We all know the importance of inventory management. The last thing any business wants to do is give a refund because they didn’t have something their inventory management system said they did. If you’re like most businesses, this is a task you struggle with on a daily basis. 

Here are 10 things to ask yourself to help determine if you need to rethink your inventory management system. 
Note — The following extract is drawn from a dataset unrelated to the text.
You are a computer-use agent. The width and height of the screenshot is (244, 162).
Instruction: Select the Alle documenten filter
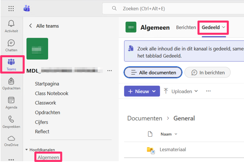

  1. Do you report your operating inventory levels by category: safety, replenishment and excess or obsolete stock? For best results, you should identify requirements and report inventory levels against the following criterias: minimum safety stock needed to ensure against supply chain problems, replenishment for refreshing deliveries every two weeks, and overages resulting in excess or obsolete inventory. 
  2. Are you using standardized statistical methods to calculate your safety stock levels? Or are you using a simple rule of thumb such as “all products made in factory ABC need 15 days of safety stock?” To operate efficiently operations use a standard statistical formula that looks at historical data for individual products.
  3. Do you recalculate safety stock levels on a regular basis to ensure they are up to date? Safety stock calculations take into account both customer’s consumption rate and the time it takes to replenish your stock from suppliers. Unfortunately, these are not “set it and forget it” calculations. Due to seasonality, weather events, fluctuations in demand, raw materials availability and other factors, optimal safety stock levels can change. For best results update your calculations every three to six months to ensure that decisions are based on the most accurate information. 
  4. Are executives involved in key inventory-related policies? Decisions about inventory levels are strategically important to the business, not just the supply organization. Ideally, executives should actively participate in inventory management decisions in order to achieve strategic objectives.
  5. Does a cross-functional team determine the optimal frequency for producing or ordering products? You may be missing key information if solely production planning or sourcing managers make these decisions. Considering factors across the entire organization can reduce replenishment stock needs by 50 percent and ensure the ability to fulfill big promotions. Set production and ordering schedules with a cross-functional team.
  6. How do you determine the frequency for ordering and inventory production? It is best to set frequency for ordering an inventory production to minimize overall cost and accounting for negotiations between the different parties factoring in events such as upcoming promotions and uncertainties like bad weather.
  7. Do you recalculate the optimal production frequency as part of a continuous improvement process? Once you’ve reduced inventories, you’ll have to put new processes in place to lower them even more over time. Focus on the biggest levers for continually reducing inventory.
  8. Do you have visibility into excess and obsolete stock linked to inventory reduction plans? Often, excess stock has its roots in ineffective sales forecasting, planning or business modeling that insufficiently accounts for product complexity and life cycles. Establish processes to determine why excesses are being created and develop a plan of action to sell them off.
  9. Do you perform root-cause analyses on excess and obsolete stock and execute plans to minimize recurrence? Create two task forces with linked action plans. The first identifies the root causes and determines ways to reduce the creation of new excess and obsolete stock. The second partners with Sales to effectively sell off the stock. Use this information to better understand inventory needs going forward. 
  10. Do you apply the above practices across all parts of your inventory and organization? One mistake commonly made is to focus solely on finished goods. Build a comprehensive map to prioritize ways to reduce inventories in all categories including raw materials, works in process, spare parts and goods with retailers.

If the previous questions revealed ways you could increase the effectiveness of your inventory management, why not get started right away? Now is the time to make improvements, set up processes to regularly re-evaluate, and embark on a journey to continuously improve your company’s financial health and grow your business.